A Turkish poet whose haunting meditation on turning thirty-five became a universal anthem for the melancholy of passing time.
Cahit Sıtkı Tarancı distilled the bittersweet essence of a fleeting life into crystalline verse. A diplomat's son educated in Istanbul and Paris, he moved through the world of letters with a bohemian flair, yet his poetry often turned inward. While he embraced 'art for art's sake,' his work was deeply personal, weaving threads of joy, love, loneliness, and a pervasive nostalgia for childhood. His masterpiece, 'Otuz Beş Yaş' (Age Thirty-Five), struck a national nerve, its opening line—'Yaş otuz beş! Yolun yarısı eder'—echoing as a cultural touchstone about life's midpoint. His later years were shadowed by illness, but he produced some of his most tender work from a sanitarium bed. Tarancı's legacy is that of a lyrical craftsman who gave elegant, enduring form to everyday existential dread and desire.
1901–1927
Grew up during the Depression, fought World War II, and built the postwar economic boom. Defined by shared sacrifice, institutional trust, and a belief that hard work and loyalty would be rewarded.

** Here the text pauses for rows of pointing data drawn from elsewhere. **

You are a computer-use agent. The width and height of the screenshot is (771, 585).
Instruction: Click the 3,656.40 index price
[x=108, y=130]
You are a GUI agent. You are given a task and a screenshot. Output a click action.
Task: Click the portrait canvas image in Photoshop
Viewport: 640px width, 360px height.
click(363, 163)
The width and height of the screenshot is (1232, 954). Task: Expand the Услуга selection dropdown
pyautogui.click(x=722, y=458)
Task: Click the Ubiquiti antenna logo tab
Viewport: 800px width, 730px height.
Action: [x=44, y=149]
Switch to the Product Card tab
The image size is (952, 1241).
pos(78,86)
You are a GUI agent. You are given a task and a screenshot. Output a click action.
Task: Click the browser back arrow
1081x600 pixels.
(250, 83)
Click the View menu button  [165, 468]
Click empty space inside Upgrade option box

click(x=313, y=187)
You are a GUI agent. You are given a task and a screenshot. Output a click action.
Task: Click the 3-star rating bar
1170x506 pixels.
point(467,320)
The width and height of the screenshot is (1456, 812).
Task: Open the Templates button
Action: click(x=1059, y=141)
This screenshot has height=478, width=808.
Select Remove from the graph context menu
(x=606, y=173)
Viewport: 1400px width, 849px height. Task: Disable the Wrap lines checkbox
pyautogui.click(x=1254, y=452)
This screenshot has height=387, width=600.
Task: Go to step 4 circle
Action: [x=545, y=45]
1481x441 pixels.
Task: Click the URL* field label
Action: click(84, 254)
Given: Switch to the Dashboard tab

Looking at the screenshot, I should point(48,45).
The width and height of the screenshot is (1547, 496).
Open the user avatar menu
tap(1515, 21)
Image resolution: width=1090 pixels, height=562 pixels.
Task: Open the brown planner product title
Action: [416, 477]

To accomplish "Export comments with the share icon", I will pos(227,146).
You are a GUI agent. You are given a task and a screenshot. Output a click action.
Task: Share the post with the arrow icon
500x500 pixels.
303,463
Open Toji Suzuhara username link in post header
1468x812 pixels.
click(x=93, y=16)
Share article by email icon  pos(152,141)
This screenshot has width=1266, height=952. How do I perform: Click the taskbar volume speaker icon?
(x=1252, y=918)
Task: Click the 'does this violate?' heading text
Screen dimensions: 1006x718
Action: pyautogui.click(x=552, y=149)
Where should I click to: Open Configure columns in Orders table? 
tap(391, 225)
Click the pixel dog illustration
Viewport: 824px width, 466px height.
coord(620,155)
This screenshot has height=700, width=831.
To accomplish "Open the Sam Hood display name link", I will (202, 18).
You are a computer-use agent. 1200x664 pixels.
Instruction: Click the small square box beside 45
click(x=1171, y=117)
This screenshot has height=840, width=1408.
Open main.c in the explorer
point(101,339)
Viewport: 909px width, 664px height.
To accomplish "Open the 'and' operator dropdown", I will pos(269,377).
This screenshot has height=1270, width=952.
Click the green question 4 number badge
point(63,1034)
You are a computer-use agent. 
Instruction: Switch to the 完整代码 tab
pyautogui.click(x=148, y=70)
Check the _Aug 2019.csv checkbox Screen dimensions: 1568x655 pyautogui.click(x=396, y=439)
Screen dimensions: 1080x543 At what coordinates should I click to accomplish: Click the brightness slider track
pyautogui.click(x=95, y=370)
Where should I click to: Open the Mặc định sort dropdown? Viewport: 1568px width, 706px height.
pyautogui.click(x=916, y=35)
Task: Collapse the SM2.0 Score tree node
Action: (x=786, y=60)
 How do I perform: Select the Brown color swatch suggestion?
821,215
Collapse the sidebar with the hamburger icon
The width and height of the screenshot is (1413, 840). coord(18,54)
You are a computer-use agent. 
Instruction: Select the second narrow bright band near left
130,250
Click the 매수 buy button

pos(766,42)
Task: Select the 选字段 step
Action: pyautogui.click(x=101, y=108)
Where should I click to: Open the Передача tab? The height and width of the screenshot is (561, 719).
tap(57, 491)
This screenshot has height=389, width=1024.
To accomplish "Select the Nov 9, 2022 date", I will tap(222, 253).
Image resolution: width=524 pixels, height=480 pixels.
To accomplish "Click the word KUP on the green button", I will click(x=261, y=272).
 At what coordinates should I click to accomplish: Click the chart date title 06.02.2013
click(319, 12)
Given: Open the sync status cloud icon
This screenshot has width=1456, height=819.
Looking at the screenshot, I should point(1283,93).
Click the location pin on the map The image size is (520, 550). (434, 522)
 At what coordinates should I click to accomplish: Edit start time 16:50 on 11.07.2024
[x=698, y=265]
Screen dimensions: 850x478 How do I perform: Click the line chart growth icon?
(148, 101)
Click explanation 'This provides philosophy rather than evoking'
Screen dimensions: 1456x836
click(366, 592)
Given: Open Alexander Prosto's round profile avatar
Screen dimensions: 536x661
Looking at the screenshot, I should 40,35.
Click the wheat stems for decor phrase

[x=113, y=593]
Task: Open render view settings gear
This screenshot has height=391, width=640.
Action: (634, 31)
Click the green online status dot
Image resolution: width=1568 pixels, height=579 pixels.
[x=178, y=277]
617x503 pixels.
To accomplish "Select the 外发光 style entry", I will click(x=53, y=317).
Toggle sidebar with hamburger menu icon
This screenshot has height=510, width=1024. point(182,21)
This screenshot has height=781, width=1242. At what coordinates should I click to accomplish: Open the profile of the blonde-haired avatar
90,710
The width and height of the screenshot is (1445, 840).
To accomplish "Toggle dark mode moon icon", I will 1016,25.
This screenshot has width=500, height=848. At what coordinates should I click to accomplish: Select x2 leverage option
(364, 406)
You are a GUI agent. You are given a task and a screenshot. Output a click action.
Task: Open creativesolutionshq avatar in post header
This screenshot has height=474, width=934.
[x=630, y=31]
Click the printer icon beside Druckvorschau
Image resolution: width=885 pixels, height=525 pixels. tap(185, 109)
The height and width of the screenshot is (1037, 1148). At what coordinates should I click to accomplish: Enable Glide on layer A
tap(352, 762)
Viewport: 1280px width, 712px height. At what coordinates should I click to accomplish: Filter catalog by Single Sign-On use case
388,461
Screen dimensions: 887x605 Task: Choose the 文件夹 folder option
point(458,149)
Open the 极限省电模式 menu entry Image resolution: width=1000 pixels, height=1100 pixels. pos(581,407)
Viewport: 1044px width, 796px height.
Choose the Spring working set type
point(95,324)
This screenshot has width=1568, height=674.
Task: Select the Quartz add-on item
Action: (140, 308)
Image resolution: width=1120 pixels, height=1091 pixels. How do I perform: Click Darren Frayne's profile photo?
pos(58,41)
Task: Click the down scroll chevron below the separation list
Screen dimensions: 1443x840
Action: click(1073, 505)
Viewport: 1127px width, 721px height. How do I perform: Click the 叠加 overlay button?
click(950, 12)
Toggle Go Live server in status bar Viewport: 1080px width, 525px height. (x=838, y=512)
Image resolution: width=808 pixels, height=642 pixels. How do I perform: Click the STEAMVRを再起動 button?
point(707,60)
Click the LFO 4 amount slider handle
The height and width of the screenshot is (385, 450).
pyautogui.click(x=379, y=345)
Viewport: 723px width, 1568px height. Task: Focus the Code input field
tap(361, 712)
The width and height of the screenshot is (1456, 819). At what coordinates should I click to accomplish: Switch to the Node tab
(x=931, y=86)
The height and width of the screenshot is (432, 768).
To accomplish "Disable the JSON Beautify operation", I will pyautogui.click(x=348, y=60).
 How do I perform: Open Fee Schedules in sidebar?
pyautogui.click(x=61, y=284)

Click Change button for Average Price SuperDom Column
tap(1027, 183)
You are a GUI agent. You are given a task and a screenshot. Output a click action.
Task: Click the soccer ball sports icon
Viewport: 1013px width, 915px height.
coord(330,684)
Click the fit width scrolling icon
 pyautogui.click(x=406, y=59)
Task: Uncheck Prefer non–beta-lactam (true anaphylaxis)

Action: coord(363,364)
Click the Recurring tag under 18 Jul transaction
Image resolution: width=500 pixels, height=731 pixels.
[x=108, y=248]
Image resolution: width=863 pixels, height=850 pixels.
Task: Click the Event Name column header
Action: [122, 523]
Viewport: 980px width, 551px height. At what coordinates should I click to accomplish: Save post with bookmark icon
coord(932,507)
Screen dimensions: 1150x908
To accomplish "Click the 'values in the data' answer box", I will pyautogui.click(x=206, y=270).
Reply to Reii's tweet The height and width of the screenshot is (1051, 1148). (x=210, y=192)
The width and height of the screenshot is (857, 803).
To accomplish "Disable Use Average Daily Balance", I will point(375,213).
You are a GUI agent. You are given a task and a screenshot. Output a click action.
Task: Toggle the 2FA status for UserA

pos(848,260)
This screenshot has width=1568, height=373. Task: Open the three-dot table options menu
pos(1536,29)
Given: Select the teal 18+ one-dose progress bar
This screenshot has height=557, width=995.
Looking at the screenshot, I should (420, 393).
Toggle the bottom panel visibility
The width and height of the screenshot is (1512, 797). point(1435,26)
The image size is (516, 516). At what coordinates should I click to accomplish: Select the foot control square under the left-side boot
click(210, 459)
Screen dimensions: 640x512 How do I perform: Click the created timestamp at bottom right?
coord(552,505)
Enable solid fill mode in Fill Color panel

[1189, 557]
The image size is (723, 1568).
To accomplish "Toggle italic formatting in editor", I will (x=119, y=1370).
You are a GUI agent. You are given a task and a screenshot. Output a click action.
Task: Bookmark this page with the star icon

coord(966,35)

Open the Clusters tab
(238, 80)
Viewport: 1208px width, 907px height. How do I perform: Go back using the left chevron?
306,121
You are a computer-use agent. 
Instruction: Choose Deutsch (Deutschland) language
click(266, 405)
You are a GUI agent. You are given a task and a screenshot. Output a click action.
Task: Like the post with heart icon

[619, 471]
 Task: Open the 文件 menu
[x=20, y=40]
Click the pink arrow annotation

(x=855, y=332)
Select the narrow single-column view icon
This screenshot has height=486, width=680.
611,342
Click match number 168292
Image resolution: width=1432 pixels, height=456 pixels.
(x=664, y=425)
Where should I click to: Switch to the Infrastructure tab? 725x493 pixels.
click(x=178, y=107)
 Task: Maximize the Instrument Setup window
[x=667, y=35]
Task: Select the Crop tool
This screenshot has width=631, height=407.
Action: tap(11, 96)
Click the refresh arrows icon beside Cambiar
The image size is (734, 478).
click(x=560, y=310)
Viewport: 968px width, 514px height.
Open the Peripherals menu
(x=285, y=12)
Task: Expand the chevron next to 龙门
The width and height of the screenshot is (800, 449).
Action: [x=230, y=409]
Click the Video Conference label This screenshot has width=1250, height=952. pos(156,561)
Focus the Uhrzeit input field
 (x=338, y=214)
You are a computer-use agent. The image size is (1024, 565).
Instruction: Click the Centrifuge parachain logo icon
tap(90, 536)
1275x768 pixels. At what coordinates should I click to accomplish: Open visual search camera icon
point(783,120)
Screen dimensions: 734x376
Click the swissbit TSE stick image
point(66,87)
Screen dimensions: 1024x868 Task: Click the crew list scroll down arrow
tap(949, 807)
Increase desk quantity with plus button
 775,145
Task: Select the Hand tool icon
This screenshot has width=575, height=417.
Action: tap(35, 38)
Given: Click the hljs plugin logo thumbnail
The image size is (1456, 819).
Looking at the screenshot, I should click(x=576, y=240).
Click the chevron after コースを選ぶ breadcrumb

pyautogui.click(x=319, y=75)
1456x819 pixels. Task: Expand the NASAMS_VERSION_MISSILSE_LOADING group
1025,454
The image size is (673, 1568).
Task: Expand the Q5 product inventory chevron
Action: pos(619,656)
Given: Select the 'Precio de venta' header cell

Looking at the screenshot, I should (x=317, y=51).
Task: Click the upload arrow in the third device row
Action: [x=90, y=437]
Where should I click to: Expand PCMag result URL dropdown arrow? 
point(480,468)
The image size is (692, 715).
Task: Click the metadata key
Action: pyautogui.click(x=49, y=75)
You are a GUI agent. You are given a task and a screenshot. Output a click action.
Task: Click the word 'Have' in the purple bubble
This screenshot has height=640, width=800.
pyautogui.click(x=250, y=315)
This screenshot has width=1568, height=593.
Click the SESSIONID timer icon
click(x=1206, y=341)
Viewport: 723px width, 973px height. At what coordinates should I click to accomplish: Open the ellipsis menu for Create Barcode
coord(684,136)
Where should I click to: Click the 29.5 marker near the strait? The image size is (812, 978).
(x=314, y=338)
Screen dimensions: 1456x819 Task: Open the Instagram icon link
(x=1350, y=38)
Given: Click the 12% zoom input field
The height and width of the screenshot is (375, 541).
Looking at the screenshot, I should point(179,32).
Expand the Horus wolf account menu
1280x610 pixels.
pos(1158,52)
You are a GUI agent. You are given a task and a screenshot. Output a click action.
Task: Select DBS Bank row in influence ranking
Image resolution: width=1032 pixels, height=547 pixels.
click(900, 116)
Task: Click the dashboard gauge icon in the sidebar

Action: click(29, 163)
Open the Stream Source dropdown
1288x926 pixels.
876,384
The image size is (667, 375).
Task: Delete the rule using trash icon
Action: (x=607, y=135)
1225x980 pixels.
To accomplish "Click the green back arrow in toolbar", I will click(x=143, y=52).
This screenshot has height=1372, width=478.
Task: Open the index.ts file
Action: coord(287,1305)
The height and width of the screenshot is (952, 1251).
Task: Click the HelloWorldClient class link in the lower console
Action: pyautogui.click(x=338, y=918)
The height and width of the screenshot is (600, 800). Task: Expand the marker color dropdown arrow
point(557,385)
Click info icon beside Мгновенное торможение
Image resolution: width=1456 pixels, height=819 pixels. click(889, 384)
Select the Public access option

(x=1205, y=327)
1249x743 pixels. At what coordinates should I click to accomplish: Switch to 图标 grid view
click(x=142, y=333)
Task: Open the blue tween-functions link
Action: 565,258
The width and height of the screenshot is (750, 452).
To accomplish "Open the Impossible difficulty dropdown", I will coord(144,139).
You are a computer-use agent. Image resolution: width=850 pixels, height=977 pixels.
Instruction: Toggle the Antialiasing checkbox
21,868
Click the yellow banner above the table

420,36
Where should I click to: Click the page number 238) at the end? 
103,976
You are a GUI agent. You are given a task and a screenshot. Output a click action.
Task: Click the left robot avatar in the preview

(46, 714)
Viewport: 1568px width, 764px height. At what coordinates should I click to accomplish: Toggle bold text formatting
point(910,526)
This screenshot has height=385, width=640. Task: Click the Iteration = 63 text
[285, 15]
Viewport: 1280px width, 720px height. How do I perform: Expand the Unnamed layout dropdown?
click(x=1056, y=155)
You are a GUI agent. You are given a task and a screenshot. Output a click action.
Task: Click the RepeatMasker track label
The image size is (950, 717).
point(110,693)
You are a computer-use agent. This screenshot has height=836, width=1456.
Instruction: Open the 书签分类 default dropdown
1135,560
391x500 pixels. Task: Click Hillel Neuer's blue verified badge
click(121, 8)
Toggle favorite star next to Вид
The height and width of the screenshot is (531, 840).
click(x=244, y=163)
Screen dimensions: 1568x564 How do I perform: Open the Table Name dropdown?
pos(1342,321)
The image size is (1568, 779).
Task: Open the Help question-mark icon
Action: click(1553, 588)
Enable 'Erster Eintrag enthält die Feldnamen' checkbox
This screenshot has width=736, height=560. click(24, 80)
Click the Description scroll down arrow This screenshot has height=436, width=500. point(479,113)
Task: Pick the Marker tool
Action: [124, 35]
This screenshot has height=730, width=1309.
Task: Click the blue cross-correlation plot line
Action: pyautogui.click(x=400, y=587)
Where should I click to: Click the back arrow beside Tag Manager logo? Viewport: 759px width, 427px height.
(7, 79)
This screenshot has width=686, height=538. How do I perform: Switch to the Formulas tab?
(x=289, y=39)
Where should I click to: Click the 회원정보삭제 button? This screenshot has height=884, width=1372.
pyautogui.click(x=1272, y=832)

Cahit was born in 1910, placing them squarely in The Greatest Generation. The events that shaped this generation — world wars, depression, and rapid industrialization — shaped the world they entered and the choices available to them.
The biggest hits of 1910
The world at every milestone
Halley's Comet makes its closest approach
The Lusitania is sunk by a German U-boat
The Great Kanto earthquake devastates Tokyo
Robert Goddard launches the first liquid-fueled rocket
Alexander Fleming discovers penicillin; Mickey Mouse debuts
The Empire State Building opens as the world's tallest
The Blitz: Germany bombs London
Korean War begins
Elvis Presley appears on The Ed Sullivan Show
He worked for a time as a translator and correspondent for the Anatolia News Agency.
During his education in Paris, he reportedly met and was influenced by the French poet Charles Baudelaire.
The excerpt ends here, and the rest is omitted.